La leggenda dei cinque fuggiaschi
La leggenda narra che in seguito alla distruzione del Tempio Shaolin ad opera della dinastia mancese Qing avvenuto nel XVII secolo, solo cinque monaci si salvarono e riuscirono a fuggire, adoperandosi per organizzare la resistenza al potere straniero e diventare gli ispiratori delle scuole di arti marziali cinesi.
Leggenda che ancora oggi è ampliamente diffusa e conosciuta e che colora di epicità la storia e le tradizioni della Cina.

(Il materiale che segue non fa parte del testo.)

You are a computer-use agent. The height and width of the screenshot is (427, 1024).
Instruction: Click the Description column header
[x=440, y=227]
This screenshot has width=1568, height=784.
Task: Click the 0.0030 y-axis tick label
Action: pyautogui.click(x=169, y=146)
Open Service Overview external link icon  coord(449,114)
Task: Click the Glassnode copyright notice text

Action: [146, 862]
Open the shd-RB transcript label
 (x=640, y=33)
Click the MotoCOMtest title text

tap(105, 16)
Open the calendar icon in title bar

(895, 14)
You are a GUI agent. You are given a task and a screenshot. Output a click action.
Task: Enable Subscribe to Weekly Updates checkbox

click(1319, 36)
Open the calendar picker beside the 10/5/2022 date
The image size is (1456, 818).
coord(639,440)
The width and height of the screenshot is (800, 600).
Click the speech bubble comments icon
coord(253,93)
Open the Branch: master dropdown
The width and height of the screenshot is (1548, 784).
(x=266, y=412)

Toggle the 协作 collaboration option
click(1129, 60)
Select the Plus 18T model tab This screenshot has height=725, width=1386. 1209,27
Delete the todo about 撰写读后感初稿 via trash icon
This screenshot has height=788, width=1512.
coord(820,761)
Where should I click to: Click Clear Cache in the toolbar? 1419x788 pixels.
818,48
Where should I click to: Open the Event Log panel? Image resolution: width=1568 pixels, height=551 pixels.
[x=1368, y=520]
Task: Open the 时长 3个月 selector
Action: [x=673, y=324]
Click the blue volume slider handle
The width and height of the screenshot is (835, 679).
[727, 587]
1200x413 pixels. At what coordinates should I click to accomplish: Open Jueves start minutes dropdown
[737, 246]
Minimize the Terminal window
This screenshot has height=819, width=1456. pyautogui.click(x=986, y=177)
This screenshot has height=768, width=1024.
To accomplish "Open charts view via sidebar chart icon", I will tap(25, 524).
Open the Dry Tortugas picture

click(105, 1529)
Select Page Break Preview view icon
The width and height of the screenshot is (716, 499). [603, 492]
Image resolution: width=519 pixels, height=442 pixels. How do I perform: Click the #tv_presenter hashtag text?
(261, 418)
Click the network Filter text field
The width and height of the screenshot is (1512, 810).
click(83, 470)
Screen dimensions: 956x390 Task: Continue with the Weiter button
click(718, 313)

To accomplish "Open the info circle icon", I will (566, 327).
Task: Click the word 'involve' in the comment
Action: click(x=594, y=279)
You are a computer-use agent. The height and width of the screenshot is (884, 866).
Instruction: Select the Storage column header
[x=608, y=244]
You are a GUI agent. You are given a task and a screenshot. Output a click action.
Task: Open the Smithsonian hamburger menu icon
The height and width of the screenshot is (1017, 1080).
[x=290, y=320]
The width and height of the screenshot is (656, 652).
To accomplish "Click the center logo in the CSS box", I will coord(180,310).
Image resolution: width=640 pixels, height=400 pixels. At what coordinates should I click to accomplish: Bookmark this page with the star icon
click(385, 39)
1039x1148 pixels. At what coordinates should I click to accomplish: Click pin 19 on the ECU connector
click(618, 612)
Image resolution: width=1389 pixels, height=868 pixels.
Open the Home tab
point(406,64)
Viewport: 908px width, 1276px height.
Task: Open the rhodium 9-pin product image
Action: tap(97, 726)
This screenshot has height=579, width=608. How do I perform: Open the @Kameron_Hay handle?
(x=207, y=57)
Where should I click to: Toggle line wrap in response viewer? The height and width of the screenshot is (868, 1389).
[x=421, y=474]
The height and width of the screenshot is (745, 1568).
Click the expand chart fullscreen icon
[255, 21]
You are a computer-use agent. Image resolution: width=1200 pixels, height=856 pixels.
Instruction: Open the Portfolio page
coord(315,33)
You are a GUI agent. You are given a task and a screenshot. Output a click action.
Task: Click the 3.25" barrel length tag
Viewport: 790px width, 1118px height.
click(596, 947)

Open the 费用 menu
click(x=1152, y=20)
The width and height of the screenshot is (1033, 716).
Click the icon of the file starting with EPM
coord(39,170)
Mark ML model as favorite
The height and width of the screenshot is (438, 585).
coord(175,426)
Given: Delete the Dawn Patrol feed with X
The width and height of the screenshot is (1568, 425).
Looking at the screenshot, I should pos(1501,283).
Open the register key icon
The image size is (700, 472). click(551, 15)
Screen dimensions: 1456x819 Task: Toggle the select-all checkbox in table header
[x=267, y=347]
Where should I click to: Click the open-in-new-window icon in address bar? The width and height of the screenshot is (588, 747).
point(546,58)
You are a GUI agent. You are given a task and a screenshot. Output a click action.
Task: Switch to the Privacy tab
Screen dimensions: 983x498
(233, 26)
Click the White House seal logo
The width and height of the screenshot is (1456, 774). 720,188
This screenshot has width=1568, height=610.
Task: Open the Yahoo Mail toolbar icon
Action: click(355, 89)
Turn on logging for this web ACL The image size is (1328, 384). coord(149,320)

Riferendosi a questo episodio leggendario Chang Cheh dirige un lavoro per la Shaw Brothers che costituisce il tipico paradigma dei film sulle arti marziali prodotti negli anni 70.
I cinque fuggiaschi trovano asilo presso le varie comunità Han che si oppongono al potere manciù e organizzano la resistenza contro un potere imperiale straniero che si avvale di maestri di arti marziali quasi invincibili grazie alle loro tecniche; consci di ciò i maestri Shaolin tornano nelle rovine del Tempio per perfezionare le tecniche che gli permetteranno di affrontare i maestri mancesi con la speranza di sconfiggerli.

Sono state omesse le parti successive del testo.